= Emar Matha =

Indian matha

Emar Matha or Embar Mutt (in Odia : ଏମାର ମଠ ; in Tamil : எம்பார் மடம்) was a sri vaishnavite matha or monastery located in the south-eastern (agneya kona) corner of the Jagannatha Temple in Puri, Odisha, outside the main Prakara near Kalikadevi Sahi. It formed a significant hallmark of South Indian influence in the city, and was renowned for its ancient library, the Raghunandana library.

The building used to be a composite complex that expanded over centuries. The structure was renovated during the Maratha rule of Odisha, but retained elements from earlier medieval era, featuring Kalingan architecture. Such as the doorjambs of Emar Mutt, which were noteworthy for having all the features of the Kalingan style. The matha housed images of Krishna and Radha, along with Rama Parivaram.

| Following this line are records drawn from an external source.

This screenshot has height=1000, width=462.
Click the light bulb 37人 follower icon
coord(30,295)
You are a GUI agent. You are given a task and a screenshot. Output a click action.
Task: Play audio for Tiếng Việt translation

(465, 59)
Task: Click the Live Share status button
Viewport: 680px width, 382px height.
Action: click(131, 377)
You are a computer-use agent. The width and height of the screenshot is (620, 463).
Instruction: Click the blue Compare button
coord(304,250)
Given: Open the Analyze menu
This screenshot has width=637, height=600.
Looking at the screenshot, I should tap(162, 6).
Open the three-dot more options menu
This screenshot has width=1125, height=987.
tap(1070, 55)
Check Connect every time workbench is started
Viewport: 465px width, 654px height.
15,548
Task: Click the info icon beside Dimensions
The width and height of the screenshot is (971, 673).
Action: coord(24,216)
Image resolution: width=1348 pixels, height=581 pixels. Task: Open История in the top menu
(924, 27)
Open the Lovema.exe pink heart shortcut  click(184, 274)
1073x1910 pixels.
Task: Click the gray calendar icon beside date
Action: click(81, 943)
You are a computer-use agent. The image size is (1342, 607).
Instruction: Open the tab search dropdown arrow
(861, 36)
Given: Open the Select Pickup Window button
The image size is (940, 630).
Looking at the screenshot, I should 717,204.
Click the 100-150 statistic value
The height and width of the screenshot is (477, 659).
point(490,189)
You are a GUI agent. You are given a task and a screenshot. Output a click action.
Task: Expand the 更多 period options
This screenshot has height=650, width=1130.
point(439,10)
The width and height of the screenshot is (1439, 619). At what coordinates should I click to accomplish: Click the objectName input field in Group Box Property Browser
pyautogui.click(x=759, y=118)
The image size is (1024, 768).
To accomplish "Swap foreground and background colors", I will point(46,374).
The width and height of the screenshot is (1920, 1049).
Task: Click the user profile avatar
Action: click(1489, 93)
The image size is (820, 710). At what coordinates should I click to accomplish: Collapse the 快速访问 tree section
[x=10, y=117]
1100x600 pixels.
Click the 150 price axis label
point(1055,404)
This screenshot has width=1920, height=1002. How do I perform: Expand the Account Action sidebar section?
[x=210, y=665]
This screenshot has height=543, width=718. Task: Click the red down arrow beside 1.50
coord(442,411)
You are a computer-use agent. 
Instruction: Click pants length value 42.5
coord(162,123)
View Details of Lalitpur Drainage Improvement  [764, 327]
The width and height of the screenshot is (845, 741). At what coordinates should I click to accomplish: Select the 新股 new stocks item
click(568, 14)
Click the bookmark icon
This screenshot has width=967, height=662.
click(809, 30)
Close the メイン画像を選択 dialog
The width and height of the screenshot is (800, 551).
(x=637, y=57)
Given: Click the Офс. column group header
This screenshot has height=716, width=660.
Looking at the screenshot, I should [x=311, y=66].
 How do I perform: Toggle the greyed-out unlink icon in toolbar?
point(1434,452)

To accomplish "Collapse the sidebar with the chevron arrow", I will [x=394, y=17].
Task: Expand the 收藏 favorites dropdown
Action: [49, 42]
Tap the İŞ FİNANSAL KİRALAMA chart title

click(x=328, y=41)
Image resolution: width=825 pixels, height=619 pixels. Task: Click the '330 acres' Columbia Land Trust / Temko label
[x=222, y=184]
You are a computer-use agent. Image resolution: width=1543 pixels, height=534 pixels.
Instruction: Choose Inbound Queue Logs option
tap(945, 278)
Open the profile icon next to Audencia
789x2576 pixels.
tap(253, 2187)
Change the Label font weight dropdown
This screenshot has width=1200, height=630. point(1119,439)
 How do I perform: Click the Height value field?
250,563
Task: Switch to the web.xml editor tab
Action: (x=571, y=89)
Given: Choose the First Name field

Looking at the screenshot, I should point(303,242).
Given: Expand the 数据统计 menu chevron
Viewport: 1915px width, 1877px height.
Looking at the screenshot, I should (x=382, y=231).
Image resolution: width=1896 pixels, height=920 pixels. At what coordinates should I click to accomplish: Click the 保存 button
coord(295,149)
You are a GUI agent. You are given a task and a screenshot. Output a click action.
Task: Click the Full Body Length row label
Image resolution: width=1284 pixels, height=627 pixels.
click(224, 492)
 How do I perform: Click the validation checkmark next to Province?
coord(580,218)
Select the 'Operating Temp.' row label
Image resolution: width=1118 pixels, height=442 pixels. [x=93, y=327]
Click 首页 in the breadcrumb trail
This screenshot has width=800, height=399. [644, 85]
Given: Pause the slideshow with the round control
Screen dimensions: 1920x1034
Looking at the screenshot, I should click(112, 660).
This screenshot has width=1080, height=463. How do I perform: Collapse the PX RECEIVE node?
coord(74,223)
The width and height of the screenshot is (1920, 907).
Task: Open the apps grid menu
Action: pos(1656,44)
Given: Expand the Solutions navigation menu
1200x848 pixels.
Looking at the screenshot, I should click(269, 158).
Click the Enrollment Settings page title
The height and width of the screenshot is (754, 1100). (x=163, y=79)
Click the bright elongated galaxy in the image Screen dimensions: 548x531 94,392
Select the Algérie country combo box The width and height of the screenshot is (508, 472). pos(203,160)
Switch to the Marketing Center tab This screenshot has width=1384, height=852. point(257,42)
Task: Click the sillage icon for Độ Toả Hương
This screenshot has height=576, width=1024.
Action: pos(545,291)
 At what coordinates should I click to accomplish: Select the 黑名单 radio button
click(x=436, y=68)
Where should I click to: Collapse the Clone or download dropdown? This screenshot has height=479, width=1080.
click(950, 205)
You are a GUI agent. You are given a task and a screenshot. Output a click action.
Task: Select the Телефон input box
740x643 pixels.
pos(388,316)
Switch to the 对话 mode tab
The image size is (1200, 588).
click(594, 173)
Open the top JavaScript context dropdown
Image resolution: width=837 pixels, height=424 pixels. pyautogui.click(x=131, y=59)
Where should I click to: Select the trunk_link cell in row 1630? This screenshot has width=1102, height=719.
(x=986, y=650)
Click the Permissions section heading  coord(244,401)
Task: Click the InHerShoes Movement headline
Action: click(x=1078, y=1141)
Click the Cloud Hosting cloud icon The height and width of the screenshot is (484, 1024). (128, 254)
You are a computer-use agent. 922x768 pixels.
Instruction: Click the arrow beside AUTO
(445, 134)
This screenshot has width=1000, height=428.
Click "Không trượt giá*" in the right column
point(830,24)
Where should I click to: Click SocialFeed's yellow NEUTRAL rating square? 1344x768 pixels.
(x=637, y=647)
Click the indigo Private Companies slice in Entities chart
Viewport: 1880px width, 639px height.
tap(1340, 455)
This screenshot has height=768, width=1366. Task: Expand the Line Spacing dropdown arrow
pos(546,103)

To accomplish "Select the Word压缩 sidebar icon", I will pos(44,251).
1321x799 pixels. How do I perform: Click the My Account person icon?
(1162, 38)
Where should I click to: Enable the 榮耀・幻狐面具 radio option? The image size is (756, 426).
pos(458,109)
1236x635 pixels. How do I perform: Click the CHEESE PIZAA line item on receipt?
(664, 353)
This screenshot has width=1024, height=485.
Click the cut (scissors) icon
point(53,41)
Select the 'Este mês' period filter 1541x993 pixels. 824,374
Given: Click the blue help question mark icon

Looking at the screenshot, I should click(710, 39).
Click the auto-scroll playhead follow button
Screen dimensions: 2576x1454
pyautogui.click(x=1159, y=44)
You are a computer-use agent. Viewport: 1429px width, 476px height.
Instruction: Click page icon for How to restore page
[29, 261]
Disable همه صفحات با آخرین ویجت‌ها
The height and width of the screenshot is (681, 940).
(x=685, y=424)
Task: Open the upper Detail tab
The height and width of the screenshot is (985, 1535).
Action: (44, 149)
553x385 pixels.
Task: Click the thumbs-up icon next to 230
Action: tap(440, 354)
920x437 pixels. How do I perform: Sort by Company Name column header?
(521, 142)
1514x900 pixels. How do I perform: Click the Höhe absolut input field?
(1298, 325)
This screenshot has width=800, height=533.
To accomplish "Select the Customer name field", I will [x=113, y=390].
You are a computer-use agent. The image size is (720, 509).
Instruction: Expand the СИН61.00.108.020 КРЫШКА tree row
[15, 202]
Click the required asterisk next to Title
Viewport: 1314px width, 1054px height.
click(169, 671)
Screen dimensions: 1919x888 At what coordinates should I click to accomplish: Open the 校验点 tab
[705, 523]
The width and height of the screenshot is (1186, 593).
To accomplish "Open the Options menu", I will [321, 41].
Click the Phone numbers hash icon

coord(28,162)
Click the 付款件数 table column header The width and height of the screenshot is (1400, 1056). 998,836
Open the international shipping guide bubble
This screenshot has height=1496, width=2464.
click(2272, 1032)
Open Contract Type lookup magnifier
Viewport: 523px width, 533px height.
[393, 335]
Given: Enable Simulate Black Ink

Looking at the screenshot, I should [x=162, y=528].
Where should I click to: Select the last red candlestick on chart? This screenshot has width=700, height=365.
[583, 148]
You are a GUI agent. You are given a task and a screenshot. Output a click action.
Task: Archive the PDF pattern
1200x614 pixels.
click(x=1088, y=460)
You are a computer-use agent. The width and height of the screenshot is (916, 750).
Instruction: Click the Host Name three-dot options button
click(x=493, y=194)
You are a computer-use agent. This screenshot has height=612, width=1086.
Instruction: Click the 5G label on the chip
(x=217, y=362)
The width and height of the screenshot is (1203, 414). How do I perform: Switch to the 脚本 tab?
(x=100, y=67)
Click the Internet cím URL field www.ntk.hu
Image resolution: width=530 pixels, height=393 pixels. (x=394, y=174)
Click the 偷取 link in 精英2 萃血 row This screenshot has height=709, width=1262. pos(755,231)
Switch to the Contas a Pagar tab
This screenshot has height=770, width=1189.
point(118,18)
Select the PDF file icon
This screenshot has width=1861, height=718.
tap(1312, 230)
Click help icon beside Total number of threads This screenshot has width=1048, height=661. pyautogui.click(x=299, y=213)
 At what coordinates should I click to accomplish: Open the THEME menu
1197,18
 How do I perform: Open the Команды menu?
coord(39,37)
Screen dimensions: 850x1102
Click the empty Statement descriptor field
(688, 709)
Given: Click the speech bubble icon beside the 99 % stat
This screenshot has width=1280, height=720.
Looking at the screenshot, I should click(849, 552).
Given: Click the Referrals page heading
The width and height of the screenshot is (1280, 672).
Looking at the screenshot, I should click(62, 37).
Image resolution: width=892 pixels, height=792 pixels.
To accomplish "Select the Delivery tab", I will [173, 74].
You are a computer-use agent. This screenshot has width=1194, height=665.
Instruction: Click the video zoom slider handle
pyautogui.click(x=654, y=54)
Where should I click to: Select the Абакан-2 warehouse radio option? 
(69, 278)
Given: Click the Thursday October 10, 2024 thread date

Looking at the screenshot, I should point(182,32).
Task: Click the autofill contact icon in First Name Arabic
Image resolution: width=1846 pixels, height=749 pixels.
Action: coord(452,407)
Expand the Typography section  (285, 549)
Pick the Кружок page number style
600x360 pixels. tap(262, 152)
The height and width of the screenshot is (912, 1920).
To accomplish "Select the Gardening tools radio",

Embar Mutt is demolished in 2019 by the Odisha government under the HRIDAY scheme of Central government, for beautification purposes and facilitating pilgrims' circulation through the Shree Jagannath Heritage Corridor.

==History==

Ramanuja, the Srivaishnava theologian and religious leader of the 11th and 12th centuries, established this Mutt while coming to Puri. It is said that Govindacharya was its first pontiff or Jeeyar, a brotherly cousin of Ramanuja, known for having saved him from Yadavaprakasha's conspiracy. The monastery is named after a title given to Govinda by Ramanujacharya, Embar or Emar, a revised form of the locution Emperumanar (எம்பெருமானார் ; « My Lord » in Tamil).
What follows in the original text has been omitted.